Top state officials, including Lt. Gov. Jacqueline Coleman, interim Kentucky Commissioner of Education Kevin C. Brown and state Health Commissioner Steven J. Stack reviewed back-to-school guidance and fielded submitted questions from teachers.
The submitted questions suggested teachers are weighing the risks to their health as well as that of their students. They want to know how they will be impacted when school starts, and want clarification on some of the requirements schools will have to meet.
Teachers asked about paid leave, state monitoring for compliance with safety guidelines, safety of medically vulnerable teachers and what they should do if they feel their work environment is unsafe.
They got answers to those questions and an overview of one of the main documents outlining expectations for minimizing spread of COVID-19 at school.
Among things they learned:
• A waiver of emergency leave regulations will enable staffers to take more than the usual three-day maximum if they or a member of their family contracts the virus. It will be up to staffers who feel their work environment is unsafe to discuss the matter with school and district leaders and local health officials. Local officials also will make decisions impacting staffers with medical issues making them vulnerable. Teachers will not be required to be tested for the virus before the start of school.
• The state will not actively monitor schools for compliance with safety guidelines, such as masks and social distancing, Brown said. Instead, it will trust districts to do so on their own. “We’re going to act in good faith as a school community,” he said.

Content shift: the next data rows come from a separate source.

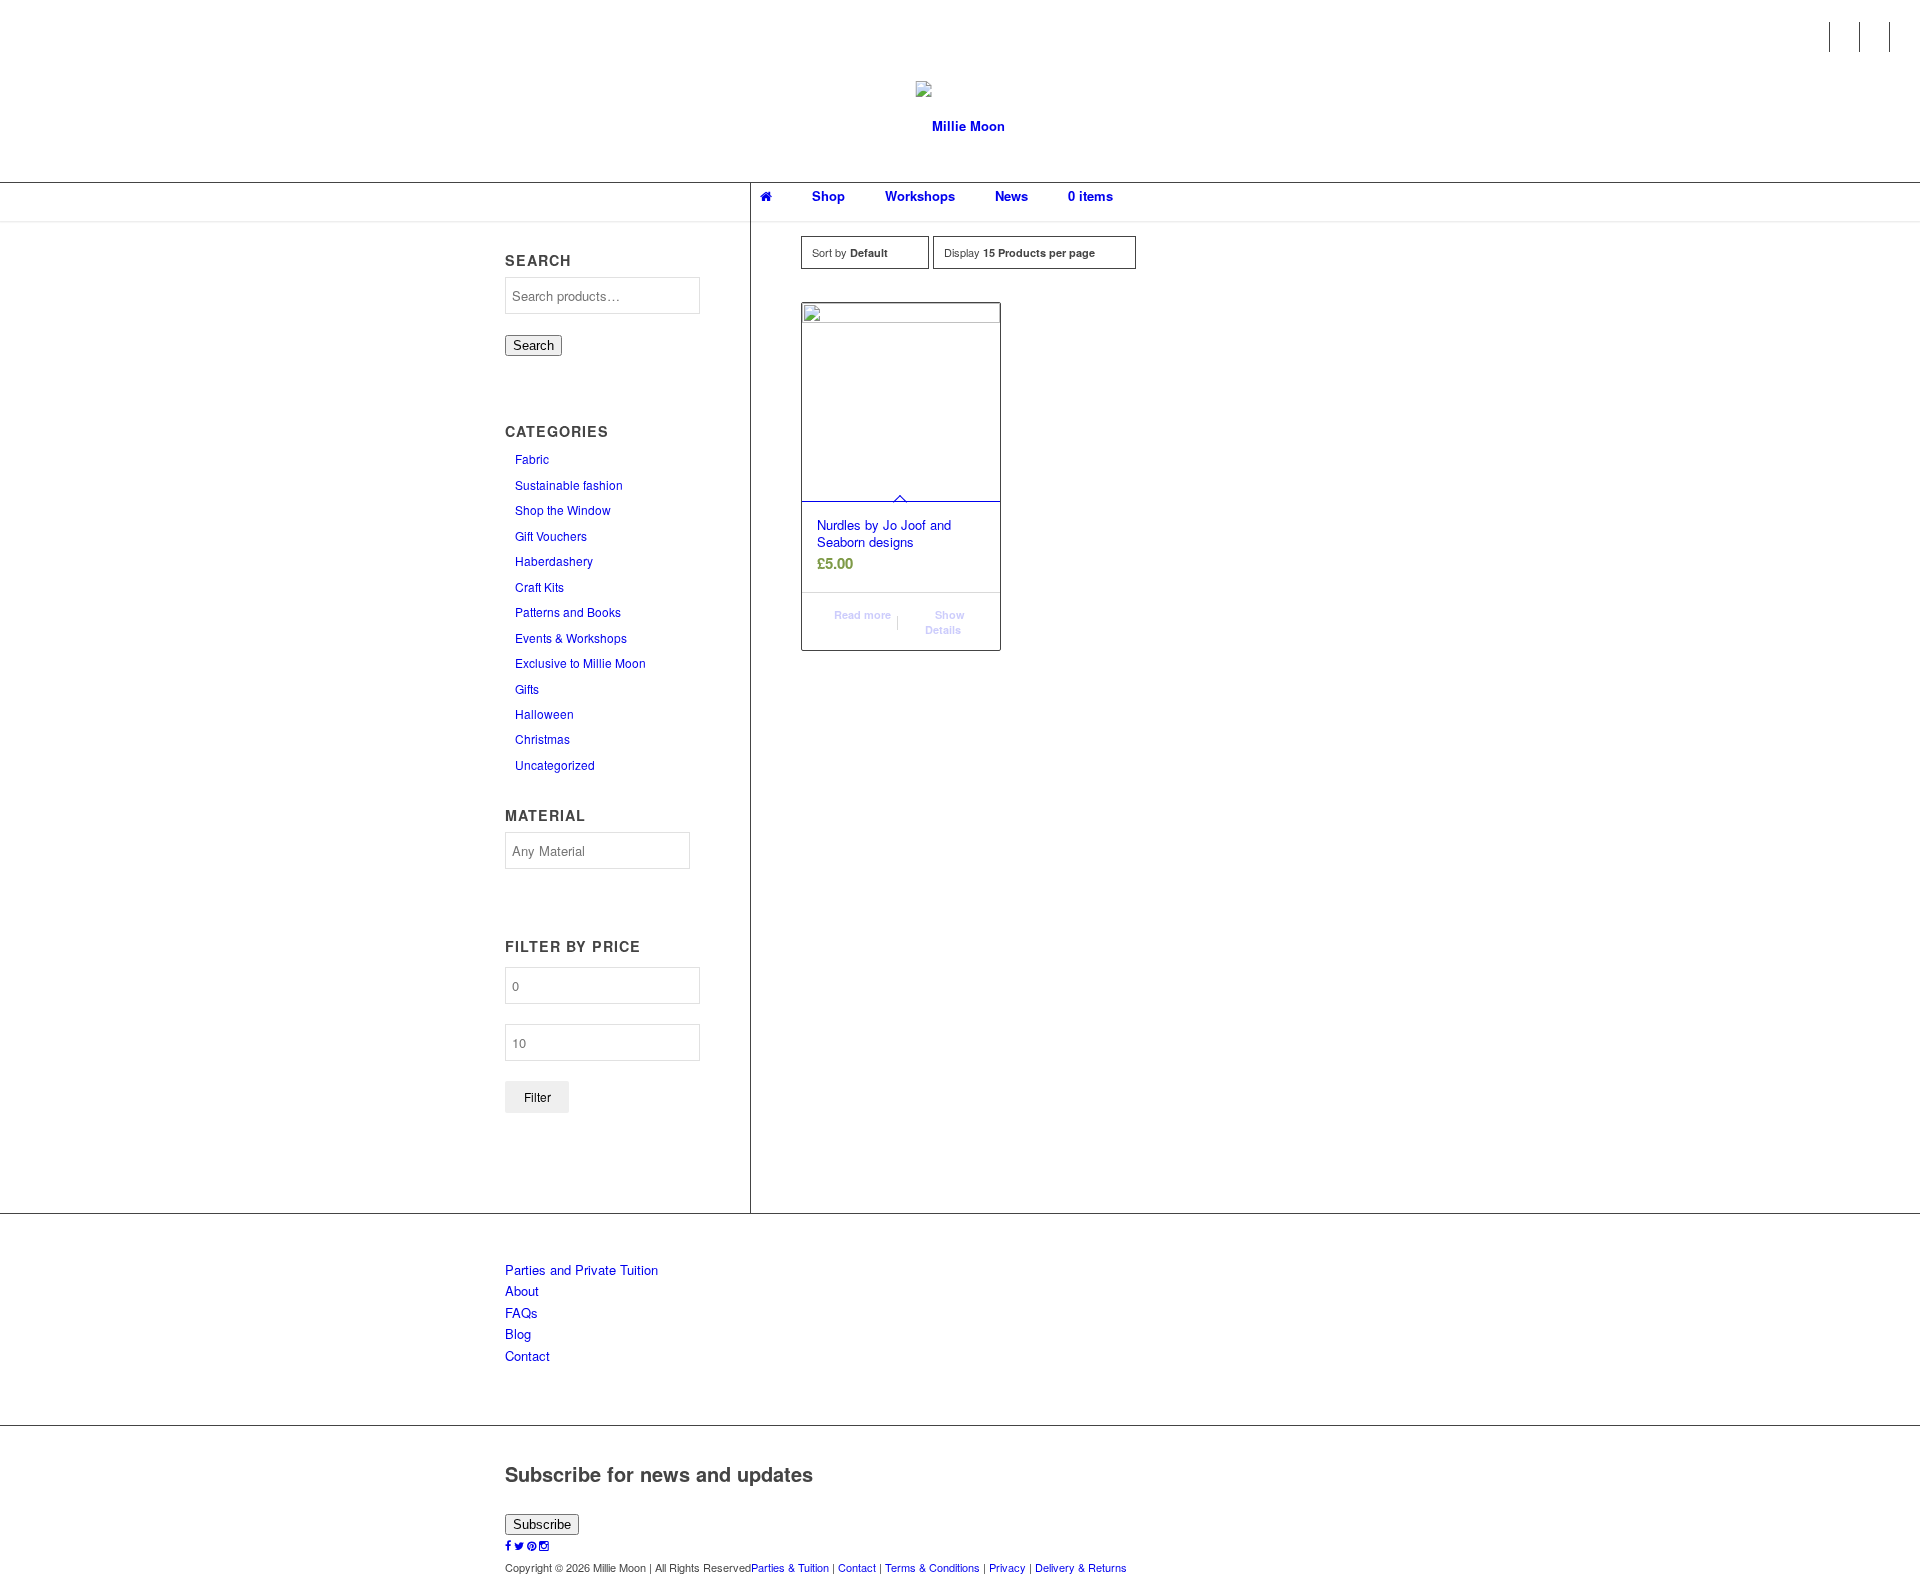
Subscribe (542, 1524)
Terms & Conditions (932, 1567)
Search (533, 345)
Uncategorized (555, 764)
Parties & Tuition (790, 1567)
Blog (518, 1333)
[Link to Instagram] (1905, 37)
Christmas (542, 738)
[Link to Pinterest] (1874, 37)
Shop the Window (563, 509)
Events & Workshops (571, 637)
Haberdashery (554, 560)
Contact (527, 1355)
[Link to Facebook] (1814, 37)
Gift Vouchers (551, 535)
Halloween (544, 713)
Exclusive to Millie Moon (580, 662)
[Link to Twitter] (1844, 37)
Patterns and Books (568, 611)
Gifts (527, 688)
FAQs (521, 1312)
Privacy (1007, 1567)
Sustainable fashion (569, 484)
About (522, 1290)
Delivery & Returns (1081, 1567)
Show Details (945, 622)
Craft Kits (539, 586)
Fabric (532, 458)
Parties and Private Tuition (581, 1269)
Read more (861, 614)
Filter (537, 1096)
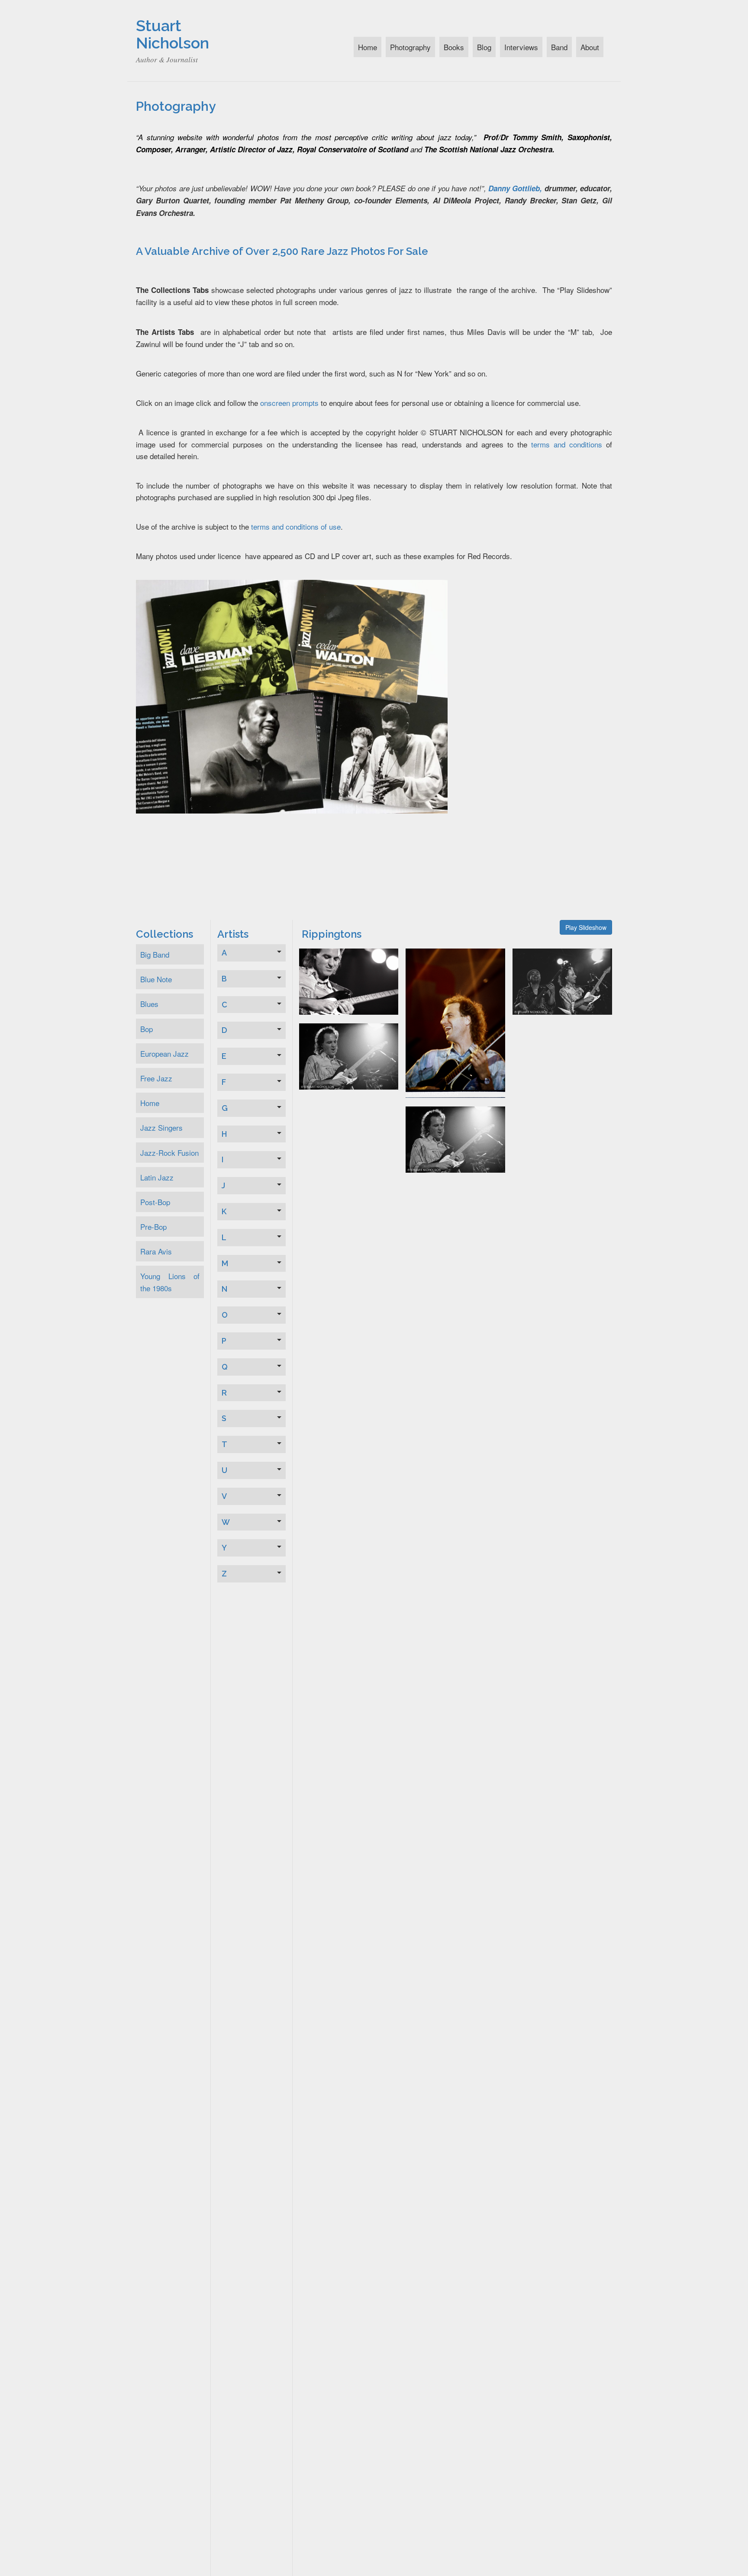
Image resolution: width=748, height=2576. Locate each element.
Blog (484, 47)
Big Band (154, 954)
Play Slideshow (585, 927)
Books (454, 47)
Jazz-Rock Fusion (169, 1152)
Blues (149, 1003)
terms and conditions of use (296, 526)
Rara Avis (156, 1251)
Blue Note (156, 979)
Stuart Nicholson (172, 34)
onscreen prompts (289, 402)
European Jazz (164, 1053)
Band (559, 47)
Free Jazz (156, 1078)
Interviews (521, 47)
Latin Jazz (157, 1177)
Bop (146, 1028)
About (589, 47)
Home (367, 47)
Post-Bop (155, 1201)
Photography (410, 47)
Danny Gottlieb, (515, 188)
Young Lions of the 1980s (170, 1281)
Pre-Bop (153, 1226)
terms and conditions (566, 444)
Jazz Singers (161, 1127)
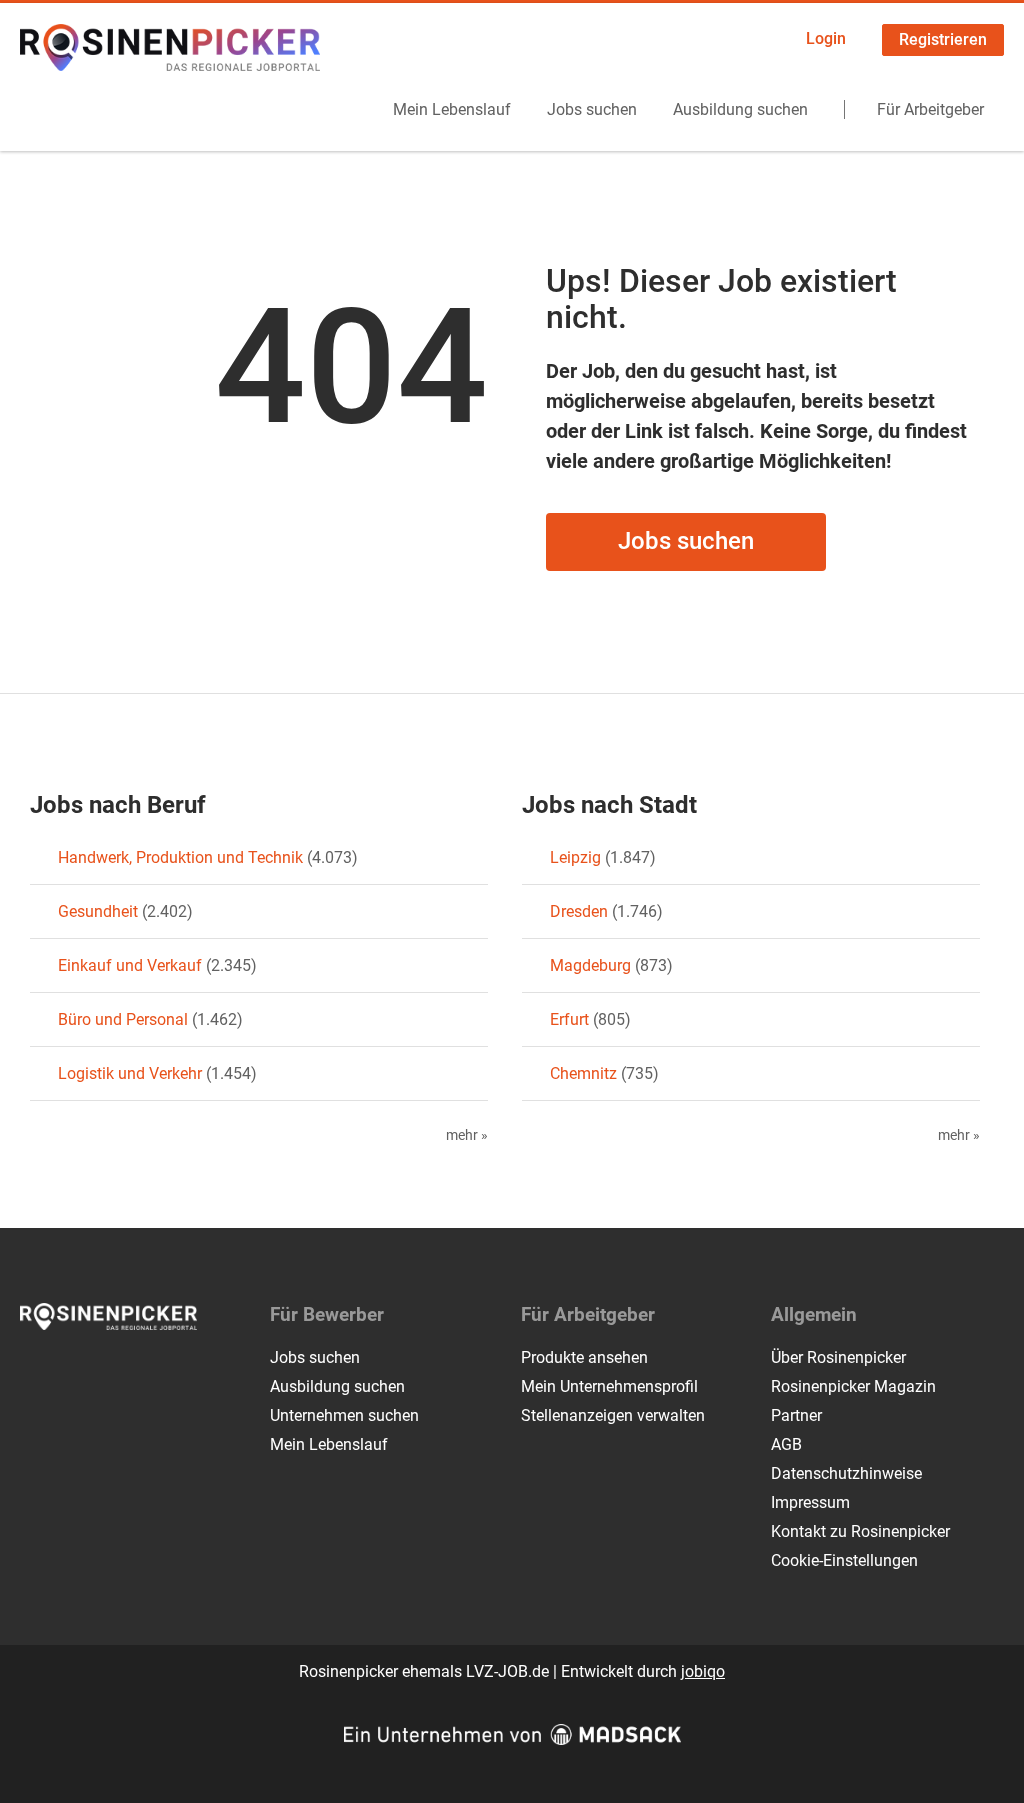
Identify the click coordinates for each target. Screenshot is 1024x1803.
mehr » (467, 1135)
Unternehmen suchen (344, 1415)
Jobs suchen (592, 109)
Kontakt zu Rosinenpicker (860, 1531)
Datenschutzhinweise (846, 1473)
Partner (796, 1415)
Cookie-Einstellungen (844, 1560)
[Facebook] (36, 1372)
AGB (786, 1444)
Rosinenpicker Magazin (853, 1386)
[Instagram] (69, 1372)
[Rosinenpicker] (170, 47)
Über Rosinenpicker (838, 1357)
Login (826, 38)
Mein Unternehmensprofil (609, 1386)
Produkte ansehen (584, 1357)
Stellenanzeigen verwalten (613, 1415)
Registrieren (943, 39)
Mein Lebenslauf (452, 109)
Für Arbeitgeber (930, 109)
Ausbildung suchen (740, 109)
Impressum (810, 1502)
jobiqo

Questioners asked about funding to help schools meet safety requirements. The federal CARES act provides some money to pay for personal protective equipment and other items such as floor markings to maintain social distance. It also assists with remote learning technology and nutrition programs.
The officials urged educators to comply carefully with a requirement to maintain records of bus passengers, children in each classroom and cafeteria seating, among others, to aid in contact tracing — which identifies those a person with the virus may have contacted and infected.
They emphasized temperature-taking as one of the best and easiest ways of detecting possible infection, and masking and hand hygiene as the best ways of preventing spread of the virus.
The document reviewed in the session was the KDE’s flagship “Healthy at School” document developed by the state health department and KDE. It details five main areas — social distancing, masks and other protective equipment, screening, hygiene and contact tracing.
The document and others with school safety recommendations are available at the KDE website, education.ky.gov. A link to COVID-19 information is near the top of the main page.